What about the conspiring against existing treaties thing?


Typo,

That's what they got Donitz on. He "violated" the 1936 Anglo-German Treaty, was convicted, did a dime, got out, and lived until 1980.

Yamamoto could very well see the same sort of "prosecution". Japan, and this the IJN and it's planners, knowingly violated the Washington Naval Treaty and 1st London Naval Teaty. Yamamoto was one of the IJN higher-ups and thius in on the violation. So he gets convicted and does his time too, then gets out and lives in relative obscurity like Donitz.


Bill
 
I would think planning and executing Pearl Harbor would get Yammamoto
death by hanging. He would be found guilty on Counts 1,2,4 which are
crimes against Peace, Conspiracy and Humanities.
 
Adam888,

Pearl was supposed to occur after a declaration of war by the Japanese. Granted, it was supposed to be immediately after the declaration of war, but still after one. The incompetence of the Japanese embassy staff in Washington was no fault of Yamamoto's.

Halsey may have wanted to kick Yamamoto's ass up Pennsylvania Avenue during the victory parade, but I think the actions of Nimitz among others during Donitz's trial is telling. Despite the Battle of the Atlantic, they interceded to remove the USW charges against that admiral and I really can't see them ignoring the various charges brought against Yamamoto during the Pacific tribunals.

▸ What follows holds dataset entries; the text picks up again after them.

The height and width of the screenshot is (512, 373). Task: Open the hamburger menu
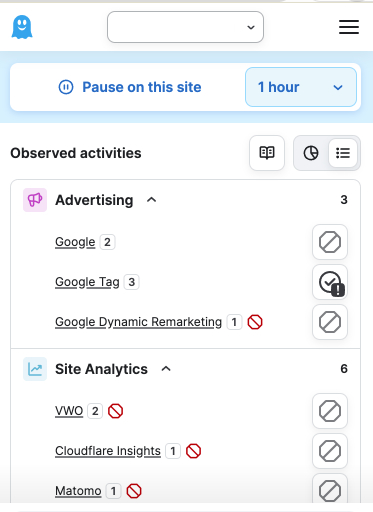[x=349, y=27]
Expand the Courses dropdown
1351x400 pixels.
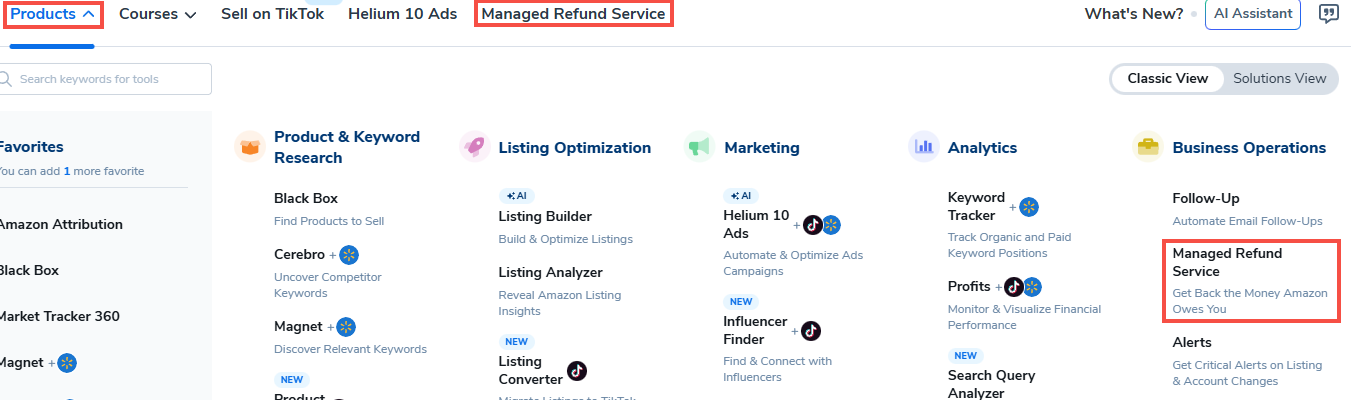(157, 14)
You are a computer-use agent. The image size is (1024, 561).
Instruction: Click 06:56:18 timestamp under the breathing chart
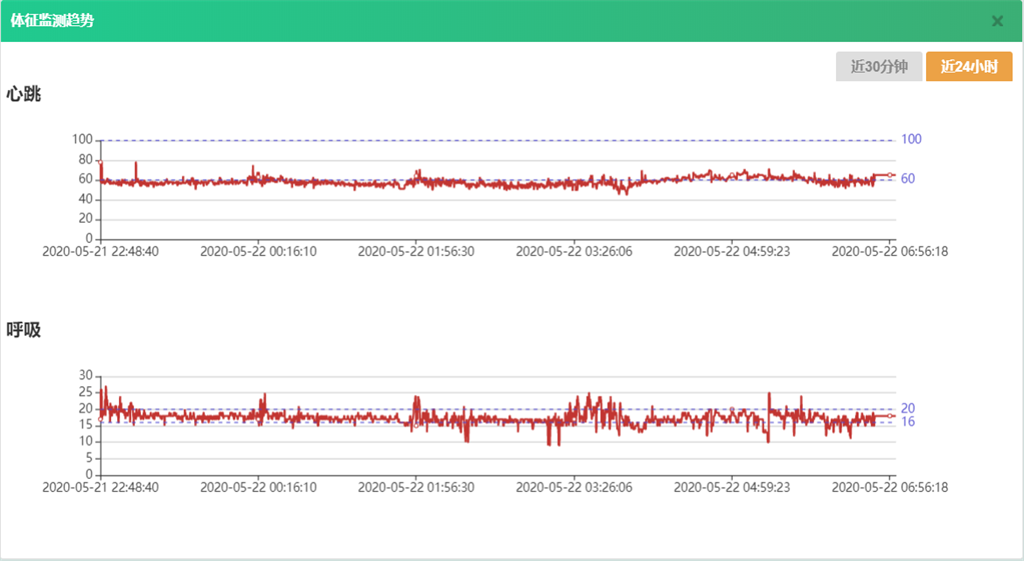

Yamshita was executed, controversially, for, among other things, massacres that occurred primarily in the Manila during the 1944 liberation. He was also the first Japanese commander tried by the war crimes tribunal and one whose execution deeply divided the US military of the period. After Yamashita, it proved harder to sentence and execute Japanese officers who had more control over troops involved in massacres than Yamashita did.

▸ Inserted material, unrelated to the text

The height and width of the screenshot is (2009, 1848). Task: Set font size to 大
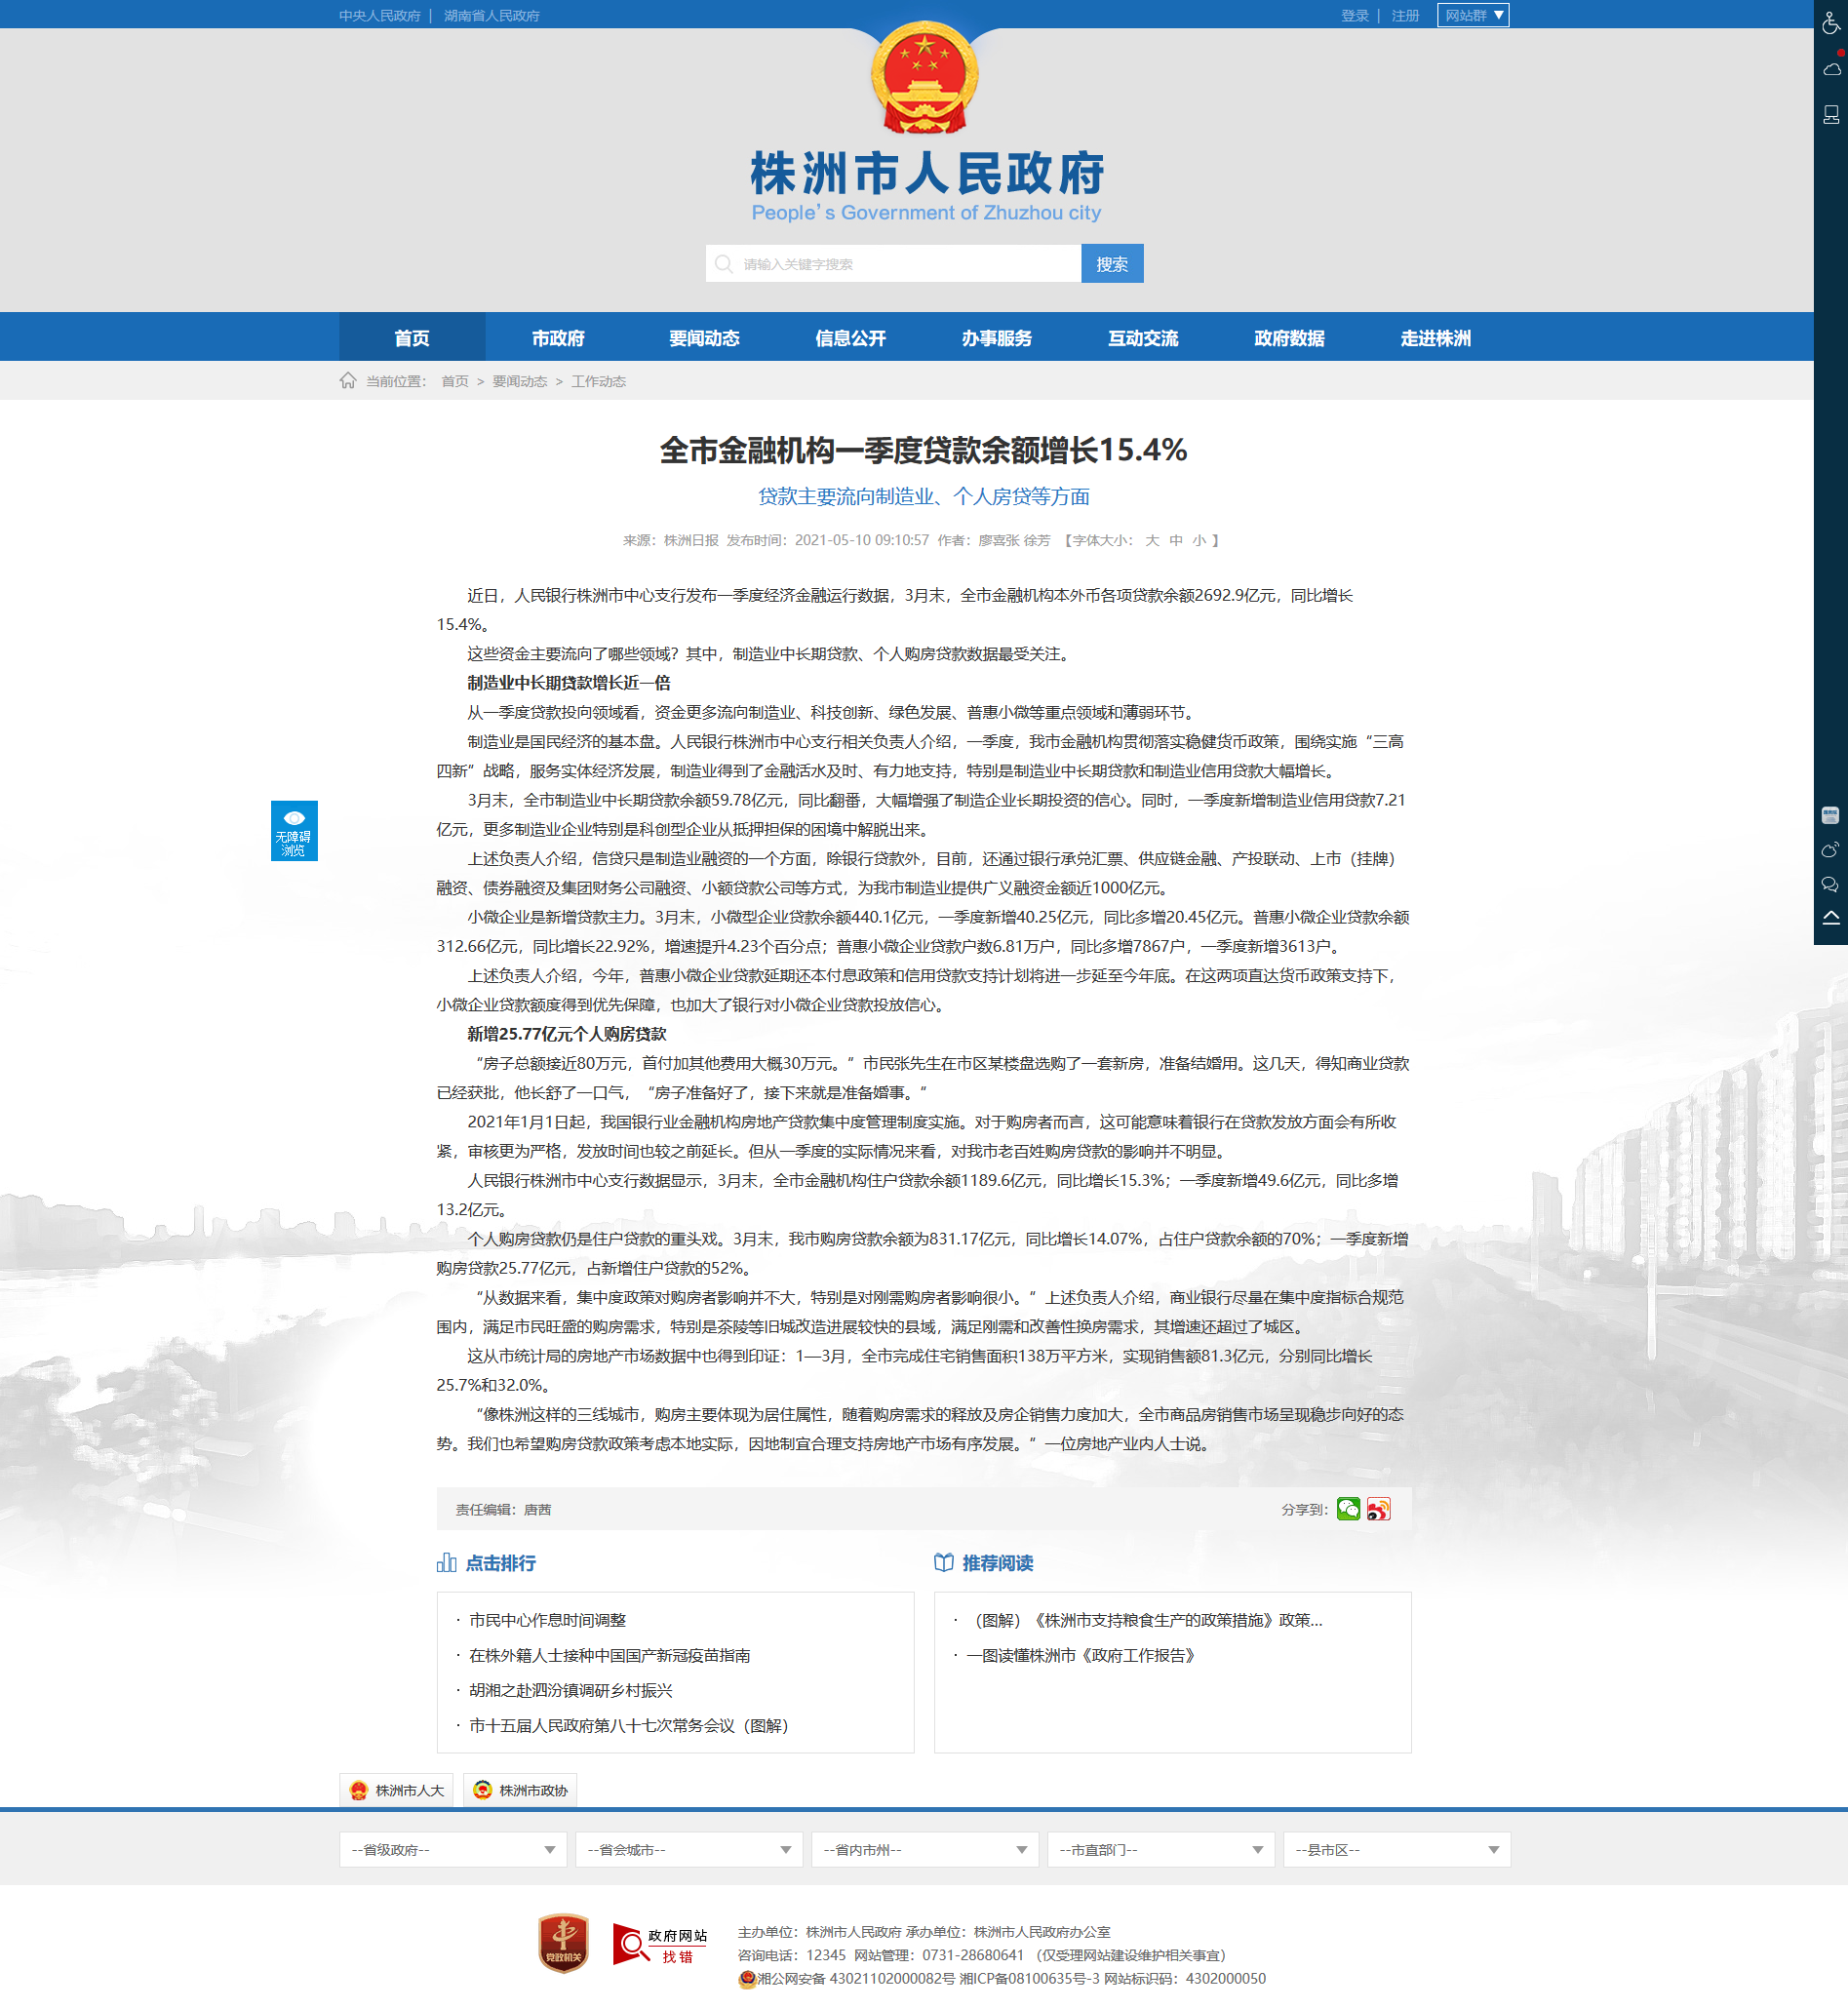tap(1152, 540)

Keeping Donitz and Yamashita that in mind, I can't see Yamamoto executed for Pearl alone, although I can see him jailed for it and other "crimes".


Bill
 
I suspect that the great Japanese admiral would have ended up at the end of a rope. I think that it highly arguable that he was concerned in starting an aggressive war.

In relation to Doenitz I have heard the claim that he was more complicit in the genocides than people thought at Nuremberg.

He should have got life without parole
 
I think that it highly arguable that he was concerned in starting an aggressive war.
You mean like almost all other people that didnt went to trial and didnt get hanged? This is ww2 all the axis leaders had some connection to starting an aggressive war.

Hell technically people can charge Churchill of plotting aggressive war if you wanted too. Might actually have been a good way for the new party to get support after the war.